Wczoraj opisywaliśmy sprawę tzw. "Raportu Śmieciowego" sporządzonego na zlecenie Damiana Bartyli. Śledztwo w sprawie gospodarki odpadowej miało rozpocząć się już wiosną tego roku, a jego wyniki zostały przekazane prezydentowi we wrześniu. Za pracę detektywów mieli zapłacić anonimowi biznesmeni, gdyż w ten sposób cała sprawa miała pozostać w tajemnicy.
Szczegółów raportu nie zna nikt poza prezydentem i detektywami agencji z Tarnowskich Gór, którzy go przygotowali. Na wgląd do dokumentacji nie zezwolono nawet radnym, zasłaniając się dobrem śledztwa i faktem, iż materiały nie zostały zamówione przez Urząd Miejski, więc nie stanowią informacji publicznej. W międzyczasie zmieniła się liczba stron raportu - początkowo informowano o 1000 stron, a na konferencji prasowej zorganizowanej pod koniec września powiadomiono, że jest ich zaledwie 300.
Mimo, iż prezydent miał mieć już gotowy raport na początku września i już wtedy zapowiadał przekazanie go organom ścigania, to dopiero 17 listopada postanowił go przekazać prokuraturze. Pochwalił się tym na swojej stronie na Facebooku, gdzie opublikował zdjęcie przy tabliczce Prokuratura Okręgowa przed budynkiem przy ul. Wita Stwosza w Katowicach.
Nasza redakcja ustaliła, że "Raport Śmieciowy" nie został przekazany do Prokuratury Okręgowej, która od sierpnia zajmuje się sprawą składowania niebezpiecznych odpadów w Bytomiu. Sprawdziliśmy również w Prokuraturze Rejonowej w Bytomiu, ale tam też raport nie trafił. Okazuje się, że prezydent przekazał swoje materiały Prokuraturze Regionalnej, która mieści się w tym samym budynku, co Prokuratura Okręgowa.

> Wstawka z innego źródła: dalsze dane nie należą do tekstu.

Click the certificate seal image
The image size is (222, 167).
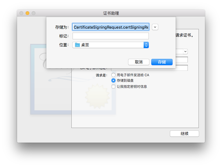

Wstępnie ustaliliśmy, że Prokuratura Regionalna nie będzie się zajmować tym raportem. Przypisano mu sygnaturę sprawy prowadzonej przez Prokuraturę Okręgową i najprawdopodobniej właśnie do niej zostanie przekazany w najbliższym czasie. Z powodu pomyłki prezydenta dokument, który rzekomo ma zawierać ważne informacje na temat przestępczego procederu, ugrzązł na jakiś czas w niewłaściwej prokuraturze.